Monsieur Lejeune, le niveau de la menace terroriste est évalué par le SGDSN, alimenté en renseignement par la direction générale de la sécurité intérieure (DGSI). L'opération Sentinelle, dans le cadre de laquelle nous travaillons effectivement depuis sept ans, est un succès : à plusieurs reprises, des attaques terroristes ont été déjouées « au bon moment » par les soldats de Sentinelle, notamment à Marseille ou sur le parvis du Louvre. En outre, l'opération est bien, voire très bien acceptée par la population, ce qui n'allait pas de soi au moment où l'on a décidé de déployer ainsi l'armée sur le territoire national. On a positionné le curseur de manière intéressante : l'opération conjugue une présence visible et dissuasive de nos soldats et une efficacité réelle et directe sur le terrain.

L'opération Sentinelle provoque effectivement un peu de tensions sur les ressources humaines, notamment lorsque l'on monte au maximum de l'engagement, à savoir 10 000 personnes déployées sur le territoire, ce qui s'est produit à plusieurs occasions, notamment au tout début de l'opération et après l'attentat de Nice – on a alors renforcé les effectifs grâce à la réserve stratégique. Sous la direction du Président de la République, nous avons fort heureusement adapté notre dispositif pour le rendre beaucoup plus soutenable et résilient dans la durée. D'une part, nous sommes devenus plus agiles, comme je l'ai indiqué dans mon exposé liminaire. D'autre part, nous nous sommes organisés pour avoir des forces déployées en permanence sur le terrain mais aussi une capacité de réserve qui permet de « souffler ». Avec ce dispositif, nous sommes désormais capables de durer et d'adapter notre réponse en fonction de la menace au quotidien.

Nous recourons en permanence à la réserve opérationnelle, aussi bien dans les opérations – et pas seulement Sentinelle – que dans les états-majors, pour soulager ceux-ci lorsque l'on ponctionne leur personnel. Environ 40 000 réservistes sont employés par les armées. La réserve opérationnelle est un axe sur lequel nous travaillons : nous essayons de la renforcer et de la fidéliser, ce qui nous permet aussi de consolider le lien armées-nation. Ce faisant, nous renforçons la résilience globale de la nation, car nous pourrons utiliser demain pour autre chose les réservistes que nous utilisons aujourd'hui pour l'opération Sentinelle.

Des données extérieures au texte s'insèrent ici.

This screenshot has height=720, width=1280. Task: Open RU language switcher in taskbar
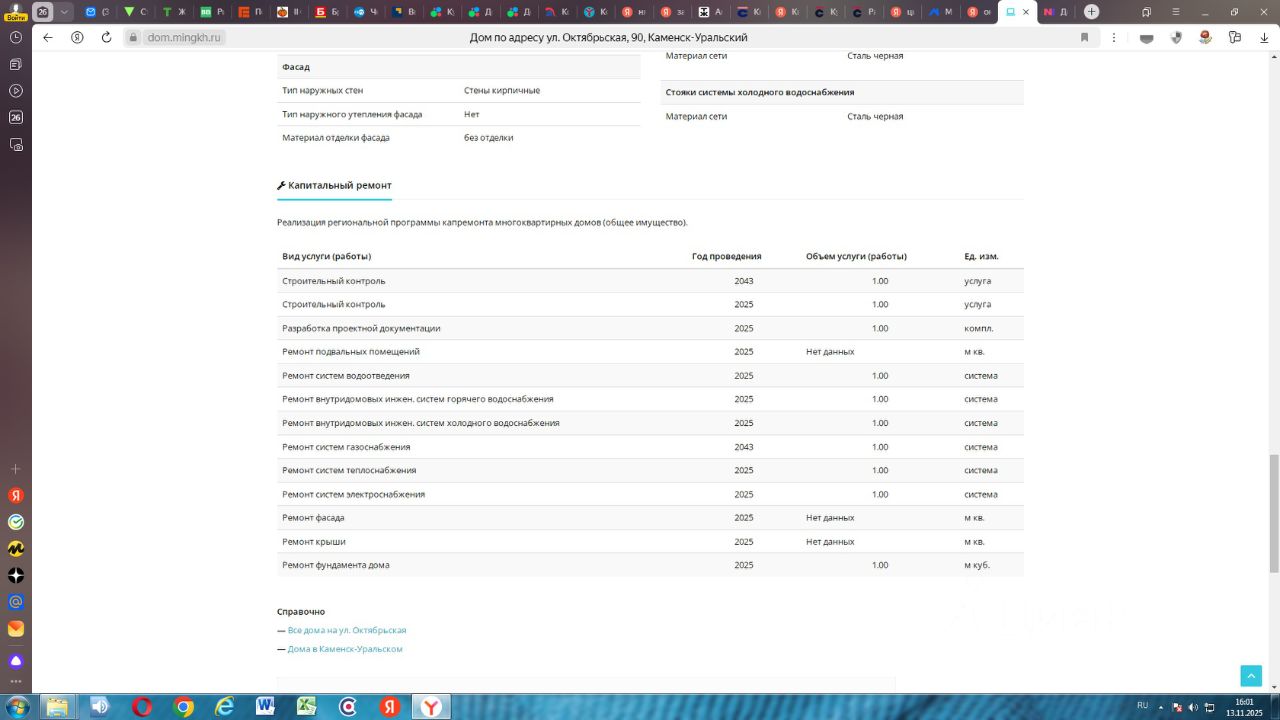1142,706
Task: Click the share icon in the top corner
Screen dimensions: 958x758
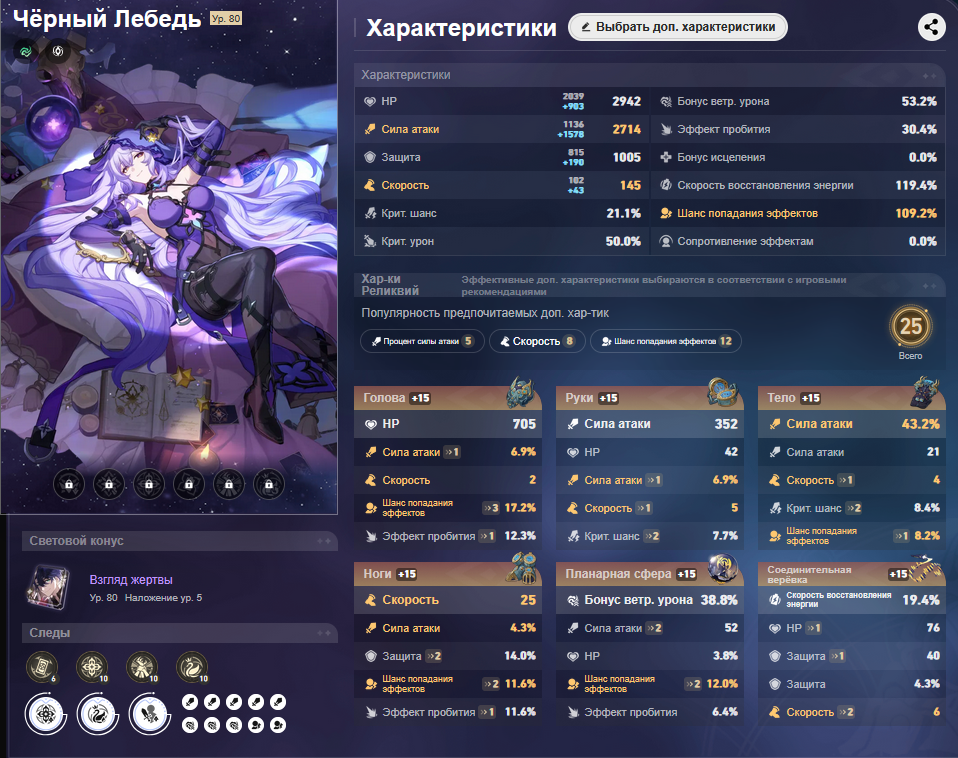Action: [931, 27]
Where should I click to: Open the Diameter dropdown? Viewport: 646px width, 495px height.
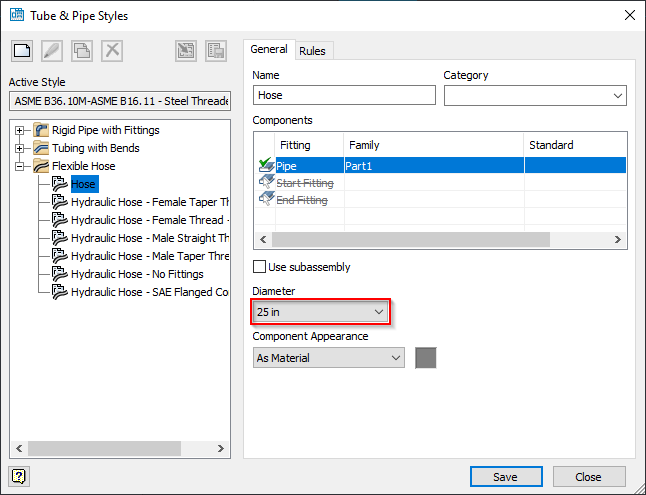click(319, 312)
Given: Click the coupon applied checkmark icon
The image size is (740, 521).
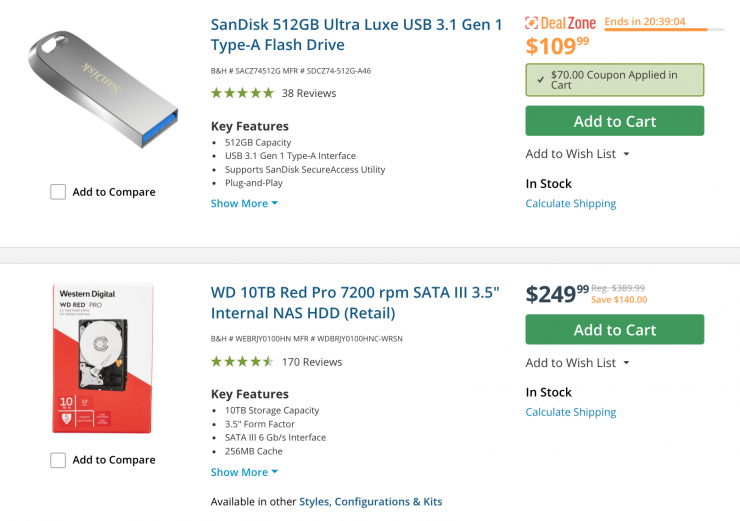Looking at the screenshot, I should [540, 80].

Selon moi, il n'y a pas de lien direct entre le lieu, la nature des missions et la fidélisation des troupes. Les compagnies et régiments déployés dans le cadre de l'opération Sentinelle, issus il est vrai essentiellement de l'armée de terre, ne sont pas appelés à ne faire que cela : affectés pendant une durée donnée à cette mission, ils pourront ensuite par exemple, dans leur cycle opérationnel, partir en opération extérieure. Cela a beaucoup de sens pour nos jeunes soldats de savoir qu'ils peuvent non seulement être engagés en opération partout dans le monde – au Sahel dans l'opération Barkhane, au Levant ou ailleurs –, mais aussi prendre part à la défense des Français au quotidien. L'opération Sentinelle a cela de positif qu'elle permet de forger un esprit collectif de défense du territoire et des Français. De même, c'est une bonne chose que les Français voient leur armée au quotidien, à la gare Montparnasse, en gare de Marseille ou ailleurs. Cela développe leur conscience collective qu'il y a un besoin de protection de la nation.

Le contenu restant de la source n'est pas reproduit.